Plusieurs sénateurs républicains ont indiqué que leur vote pour Loretta Lynch dépendait de sa position sur les décrets présidentiels en matière d'immigration. Pour franchir la première étape de sa confirmation, la candidate de Barack Obama doit obtenir l'appui d'au moins trois sénateurs républicains de la commission des affaires judiciaires (sur une possibilité de 11).

Les démocrates estiment que les sénateurs Lindsey Graham (Caroline-du-Sud), Orrin Hatch (Utah) et Jeff Flake (Arizona) sont les plus susceptibles de recommander la confirmation de Loretta Lynch.

«Sur papier, elle est un bon choix, et je l'aime sur un plan personnel, mais elle devra répondre à des questions difficiles», a déclaré le sénateur Graham.

Née en Caroline-du-Nord d'une mère bibliothécaire et d'un père pasteur baptiste, Loretta Lynch occupe le poste de procureure fédérale du district Est de New York depuis 2010 (elle avait occupé la même fonction entre 1999 et 2001 sous la présidence de Bill Clinton).
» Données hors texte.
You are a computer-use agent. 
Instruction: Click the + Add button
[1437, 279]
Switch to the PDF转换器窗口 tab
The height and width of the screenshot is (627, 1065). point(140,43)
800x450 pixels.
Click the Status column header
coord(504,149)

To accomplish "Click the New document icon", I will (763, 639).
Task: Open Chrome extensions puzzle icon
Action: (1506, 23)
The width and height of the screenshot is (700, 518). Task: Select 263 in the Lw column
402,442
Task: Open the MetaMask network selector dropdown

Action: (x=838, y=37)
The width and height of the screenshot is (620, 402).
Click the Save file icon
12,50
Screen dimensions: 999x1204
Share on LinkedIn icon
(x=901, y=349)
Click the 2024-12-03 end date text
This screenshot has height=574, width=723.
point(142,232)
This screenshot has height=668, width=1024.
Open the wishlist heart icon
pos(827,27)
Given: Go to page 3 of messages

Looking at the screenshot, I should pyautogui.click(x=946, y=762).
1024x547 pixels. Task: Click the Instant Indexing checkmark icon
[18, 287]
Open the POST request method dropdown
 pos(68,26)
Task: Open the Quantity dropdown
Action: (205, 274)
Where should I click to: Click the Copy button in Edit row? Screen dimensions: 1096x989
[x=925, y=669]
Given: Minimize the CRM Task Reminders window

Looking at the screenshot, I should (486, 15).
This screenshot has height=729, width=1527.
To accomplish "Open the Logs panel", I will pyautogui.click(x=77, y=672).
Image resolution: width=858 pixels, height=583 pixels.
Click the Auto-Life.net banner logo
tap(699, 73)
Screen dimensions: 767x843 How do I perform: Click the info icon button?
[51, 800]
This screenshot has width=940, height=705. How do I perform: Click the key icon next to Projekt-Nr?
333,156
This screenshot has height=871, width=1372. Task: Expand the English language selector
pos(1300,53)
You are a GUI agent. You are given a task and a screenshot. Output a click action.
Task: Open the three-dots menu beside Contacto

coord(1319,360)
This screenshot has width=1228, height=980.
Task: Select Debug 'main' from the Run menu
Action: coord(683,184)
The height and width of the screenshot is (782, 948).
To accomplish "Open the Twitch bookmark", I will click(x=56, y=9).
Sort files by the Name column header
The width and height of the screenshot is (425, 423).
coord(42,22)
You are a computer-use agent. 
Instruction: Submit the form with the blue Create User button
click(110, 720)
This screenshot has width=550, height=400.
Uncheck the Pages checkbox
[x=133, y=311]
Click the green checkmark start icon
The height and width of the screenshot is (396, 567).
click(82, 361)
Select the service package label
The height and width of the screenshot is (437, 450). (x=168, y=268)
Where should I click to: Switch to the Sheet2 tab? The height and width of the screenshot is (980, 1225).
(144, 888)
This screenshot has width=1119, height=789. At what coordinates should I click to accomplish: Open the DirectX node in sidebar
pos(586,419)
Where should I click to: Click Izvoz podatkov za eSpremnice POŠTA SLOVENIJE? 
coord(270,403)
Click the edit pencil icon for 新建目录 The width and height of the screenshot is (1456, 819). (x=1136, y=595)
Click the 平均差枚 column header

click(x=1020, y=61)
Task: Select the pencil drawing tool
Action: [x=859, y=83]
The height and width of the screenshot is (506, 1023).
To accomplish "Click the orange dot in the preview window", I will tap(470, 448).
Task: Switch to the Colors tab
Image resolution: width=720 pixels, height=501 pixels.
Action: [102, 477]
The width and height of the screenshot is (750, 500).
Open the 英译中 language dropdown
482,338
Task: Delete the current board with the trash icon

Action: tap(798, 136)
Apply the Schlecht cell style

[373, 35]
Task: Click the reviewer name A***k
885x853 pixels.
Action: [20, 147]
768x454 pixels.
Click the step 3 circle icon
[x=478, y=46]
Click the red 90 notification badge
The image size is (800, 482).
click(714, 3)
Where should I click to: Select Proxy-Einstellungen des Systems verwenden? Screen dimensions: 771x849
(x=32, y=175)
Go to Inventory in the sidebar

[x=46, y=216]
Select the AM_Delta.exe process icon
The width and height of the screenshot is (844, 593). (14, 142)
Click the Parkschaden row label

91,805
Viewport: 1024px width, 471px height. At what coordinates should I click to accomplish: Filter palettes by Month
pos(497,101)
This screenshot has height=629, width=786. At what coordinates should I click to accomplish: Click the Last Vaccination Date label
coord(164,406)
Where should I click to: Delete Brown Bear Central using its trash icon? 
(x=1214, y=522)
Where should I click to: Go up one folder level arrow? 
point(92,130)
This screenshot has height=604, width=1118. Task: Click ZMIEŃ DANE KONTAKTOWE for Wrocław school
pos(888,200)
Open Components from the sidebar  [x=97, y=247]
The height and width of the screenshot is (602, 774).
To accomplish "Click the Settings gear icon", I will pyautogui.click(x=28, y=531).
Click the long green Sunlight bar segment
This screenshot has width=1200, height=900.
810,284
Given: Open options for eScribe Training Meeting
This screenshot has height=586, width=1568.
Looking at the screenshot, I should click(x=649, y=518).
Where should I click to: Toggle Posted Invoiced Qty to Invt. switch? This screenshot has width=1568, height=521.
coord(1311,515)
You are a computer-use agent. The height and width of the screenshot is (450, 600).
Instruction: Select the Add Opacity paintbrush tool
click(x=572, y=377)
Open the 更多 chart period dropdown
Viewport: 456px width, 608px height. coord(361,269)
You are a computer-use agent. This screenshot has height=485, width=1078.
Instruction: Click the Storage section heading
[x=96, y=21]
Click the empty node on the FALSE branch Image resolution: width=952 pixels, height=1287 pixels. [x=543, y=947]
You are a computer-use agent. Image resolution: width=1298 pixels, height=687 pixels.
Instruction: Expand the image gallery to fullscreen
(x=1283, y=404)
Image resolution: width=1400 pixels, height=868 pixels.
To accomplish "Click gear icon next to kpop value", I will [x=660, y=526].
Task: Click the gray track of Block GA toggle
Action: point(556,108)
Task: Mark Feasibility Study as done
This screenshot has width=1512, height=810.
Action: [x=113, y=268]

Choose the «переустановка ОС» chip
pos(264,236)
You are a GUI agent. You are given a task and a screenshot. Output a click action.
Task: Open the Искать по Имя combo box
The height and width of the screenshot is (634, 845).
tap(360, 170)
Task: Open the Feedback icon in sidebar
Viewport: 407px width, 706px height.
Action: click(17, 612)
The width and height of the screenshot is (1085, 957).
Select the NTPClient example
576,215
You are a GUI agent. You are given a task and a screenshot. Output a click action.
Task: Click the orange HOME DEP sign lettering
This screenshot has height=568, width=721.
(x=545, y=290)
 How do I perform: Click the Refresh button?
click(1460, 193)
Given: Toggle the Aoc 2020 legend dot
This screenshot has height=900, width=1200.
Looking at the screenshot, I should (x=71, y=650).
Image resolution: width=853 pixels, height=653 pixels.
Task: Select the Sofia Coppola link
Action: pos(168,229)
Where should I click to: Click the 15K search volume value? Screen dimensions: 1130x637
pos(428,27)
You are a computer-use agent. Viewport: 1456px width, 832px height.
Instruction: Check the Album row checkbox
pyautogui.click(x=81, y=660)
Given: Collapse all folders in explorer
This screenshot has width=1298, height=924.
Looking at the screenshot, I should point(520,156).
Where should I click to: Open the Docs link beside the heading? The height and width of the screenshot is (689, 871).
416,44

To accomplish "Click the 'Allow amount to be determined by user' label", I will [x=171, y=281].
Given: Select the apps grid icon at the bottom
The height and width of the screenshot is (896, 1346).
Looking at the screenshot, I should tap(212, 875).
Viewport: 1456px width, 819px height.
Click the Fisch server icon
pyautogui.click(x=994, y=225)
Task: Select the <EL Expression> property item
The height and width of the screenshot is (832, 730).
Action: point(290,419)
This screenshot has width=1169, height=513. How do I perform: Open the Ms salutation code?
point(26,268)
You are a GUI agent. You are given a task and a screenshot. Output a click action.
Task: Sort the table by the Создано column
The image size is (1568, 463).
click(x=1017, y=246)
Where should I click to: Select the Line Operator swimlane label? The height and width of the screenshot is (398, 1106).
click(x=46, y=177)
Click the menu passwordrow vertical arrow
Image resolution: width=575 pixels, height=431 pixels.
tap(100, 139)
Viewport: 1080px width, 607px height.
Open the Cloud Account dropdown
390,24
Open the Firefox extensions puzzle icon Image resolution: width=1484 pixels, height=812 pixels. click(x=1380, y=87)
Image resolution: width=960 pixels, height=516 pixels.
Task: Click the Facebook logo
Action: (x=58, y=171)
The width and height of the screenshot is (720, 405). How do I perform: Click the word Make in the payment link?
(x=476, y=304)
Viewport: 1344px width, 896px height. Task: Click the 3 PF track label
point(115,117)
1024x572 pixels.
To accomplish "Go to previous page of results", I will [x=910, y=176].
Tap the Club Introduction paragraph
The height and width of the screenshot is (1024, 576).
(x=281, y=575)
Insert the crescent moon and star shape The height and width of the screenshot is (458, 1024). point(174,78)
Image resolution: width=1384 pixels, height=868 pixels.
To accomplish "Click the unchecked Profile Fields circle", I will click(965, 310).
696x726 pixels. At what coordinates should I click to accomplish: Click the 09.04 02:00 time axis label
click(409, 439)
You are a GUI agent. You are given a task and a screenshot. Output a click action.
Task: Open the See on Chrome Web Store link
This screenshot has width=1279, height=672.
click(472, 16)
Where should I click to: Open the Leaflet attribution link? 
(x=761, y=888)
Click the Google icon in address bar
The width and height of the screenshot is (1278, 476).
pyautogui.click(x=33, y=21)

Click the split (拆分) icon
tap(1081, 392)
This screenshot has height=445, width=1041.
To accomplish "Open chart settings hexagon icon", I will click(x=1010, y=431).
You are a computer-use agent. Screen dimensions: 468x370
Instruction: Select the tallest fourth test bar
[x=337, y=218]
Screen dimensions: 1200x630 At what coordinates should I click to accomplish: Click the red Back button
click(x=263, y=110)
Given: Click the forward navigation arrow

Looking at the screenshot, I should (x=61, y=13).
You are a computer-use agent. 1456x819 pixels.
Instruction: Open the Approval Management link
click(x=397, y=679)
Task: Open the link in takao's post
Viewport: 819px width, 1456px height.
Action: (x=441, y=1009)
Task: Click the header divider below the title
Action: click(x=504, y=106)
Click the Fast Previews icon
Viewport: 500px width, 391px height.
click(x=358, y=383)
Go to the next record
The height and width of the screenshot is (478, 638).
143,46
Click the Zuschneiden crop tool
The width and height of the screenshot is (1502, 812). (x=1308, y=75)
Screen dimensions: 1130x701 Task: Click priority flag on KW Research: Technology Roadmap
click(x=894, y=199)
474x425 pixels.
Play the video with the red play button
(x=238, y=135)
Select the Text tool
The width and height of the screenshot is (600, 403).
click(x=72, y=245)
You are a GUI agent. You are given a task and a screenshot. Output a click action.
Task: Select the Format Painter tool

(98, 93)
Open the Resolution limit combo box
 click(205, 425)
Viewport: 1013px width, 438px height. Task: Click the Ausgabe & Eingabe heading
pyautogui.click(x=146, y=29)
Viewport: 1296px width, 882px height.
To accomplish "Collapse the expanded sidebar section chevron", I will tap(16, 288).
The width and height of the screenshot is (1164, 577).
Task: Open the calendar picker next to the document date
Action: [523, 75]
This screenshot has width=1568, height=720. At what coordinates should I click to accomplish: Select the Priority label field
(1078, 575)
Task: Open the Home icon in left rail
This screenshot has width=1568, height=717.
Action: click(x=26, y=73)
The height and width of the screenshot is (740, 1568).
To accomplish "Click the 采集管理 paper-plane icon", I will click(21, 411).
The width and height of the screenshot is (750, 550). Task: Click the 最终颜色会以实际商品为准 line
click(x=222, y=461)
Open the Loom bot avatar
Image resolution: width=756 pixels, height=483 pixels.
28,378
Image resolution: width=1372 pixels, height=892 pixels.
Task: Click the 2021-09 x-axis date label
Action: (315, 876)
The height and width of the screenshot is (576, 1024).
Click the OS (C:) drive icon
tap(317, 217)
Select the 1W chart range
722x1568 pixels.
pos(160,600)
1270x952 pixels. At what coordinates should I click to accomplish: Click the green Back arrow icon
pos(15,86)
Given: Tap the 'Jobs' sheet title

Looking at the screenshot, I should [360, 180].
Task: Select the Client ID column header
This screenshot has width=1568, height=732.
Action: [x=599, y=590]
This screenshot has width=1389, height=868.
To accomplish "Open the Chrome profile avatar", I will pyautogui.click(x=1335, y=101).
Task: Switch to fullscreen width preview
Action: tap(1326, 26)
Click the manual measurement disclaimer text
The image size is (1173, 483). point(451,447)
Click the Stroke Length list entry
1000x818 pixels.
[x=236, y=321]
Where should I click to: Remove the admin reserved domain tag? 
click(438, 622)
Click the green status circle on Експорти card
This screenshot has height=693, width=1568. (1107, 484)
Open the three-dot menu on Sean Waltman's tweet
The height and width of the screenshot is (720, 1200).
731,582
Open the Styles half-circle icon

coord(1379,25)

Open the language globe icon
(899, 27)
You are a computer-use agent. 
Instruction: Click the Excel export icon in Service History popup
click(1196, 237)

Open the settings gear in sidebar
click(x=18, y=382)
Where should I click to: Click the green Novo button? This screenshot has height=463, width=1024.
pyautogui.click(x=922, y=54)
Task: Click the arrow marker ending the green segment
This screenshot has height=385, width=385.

À ce titre, elle a supervisé les affaires pénales de Brooklyn, Staten Island, Queens et Long Island. Réputée pour sa ténacité et son indépendance, elle est intervenue dans plusieurs cas de terrorisme.

Dans sa déclaration liminaire, elle a semblé vouloir se démarquer d'Eric Holder, à qui les républicains ont reproché d'avoir politisé le rôle de ministre de la Justice avec des prises de position controversées sur les armes à feu, les droits civiques et les relations raciales, entre autres.

«Je suis impatiente d'établir une relation nouvelle et améliorée avec cette commission, le Sénat des États-Unis et l'ensemble du Congrès américain - une relation fondée sur un respect mutuel et un équilibre constitutionnel», a-t-elle déclaré avant de répondre aux questions des sénateurs.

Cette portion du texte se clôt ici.